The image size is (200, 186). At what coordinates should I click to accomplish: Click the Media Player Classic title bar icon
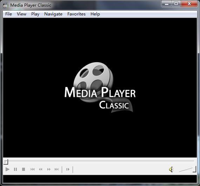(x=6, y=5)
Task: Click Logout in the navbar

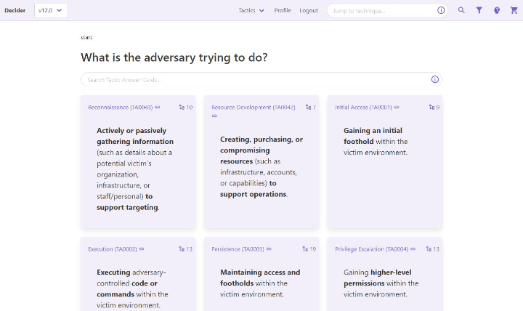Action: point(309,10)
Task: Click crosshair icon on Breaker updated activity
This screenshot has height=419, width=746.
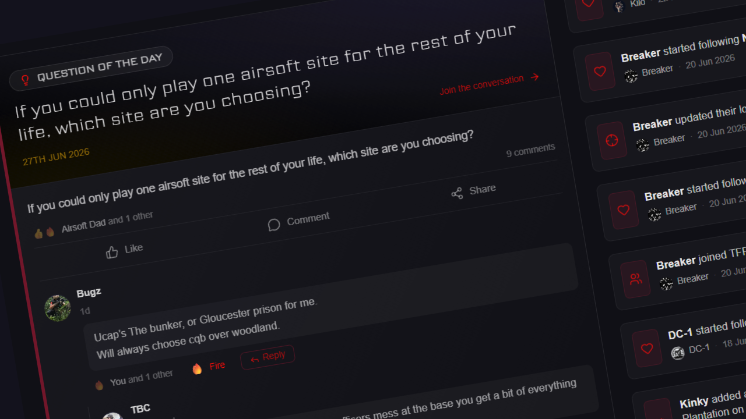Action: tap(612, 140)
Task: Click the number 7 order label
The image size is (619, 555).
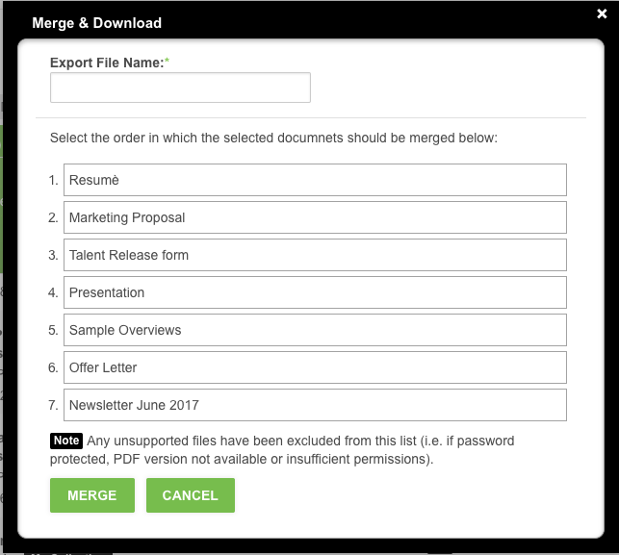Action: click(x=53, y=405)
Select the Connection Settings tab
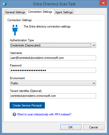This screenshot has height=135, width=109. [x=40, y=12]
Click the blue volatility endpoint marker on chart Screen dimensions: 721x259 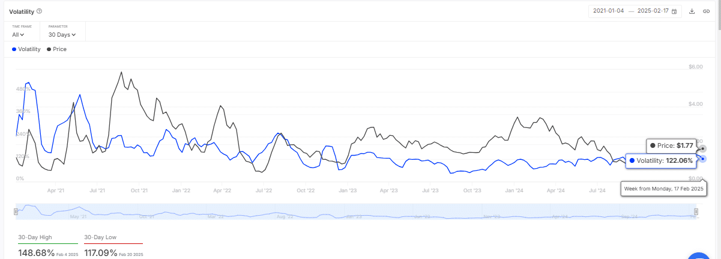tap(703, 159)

▬▬▬

■ Your assignment: With all pictures left out, please transcribe exactly the lines from the start of the material through the line with "Task: Click crosshair".

■ Solution to this exercise:
The image size is (200, 186). At what coordinates should I click to accomplish: Click the Media Player Classic title bar icon
(x=6, y=5)
Task: Click Logout in the navbar

Action: point(309,10)
Task: Click crosshair icon on Breaker updated activity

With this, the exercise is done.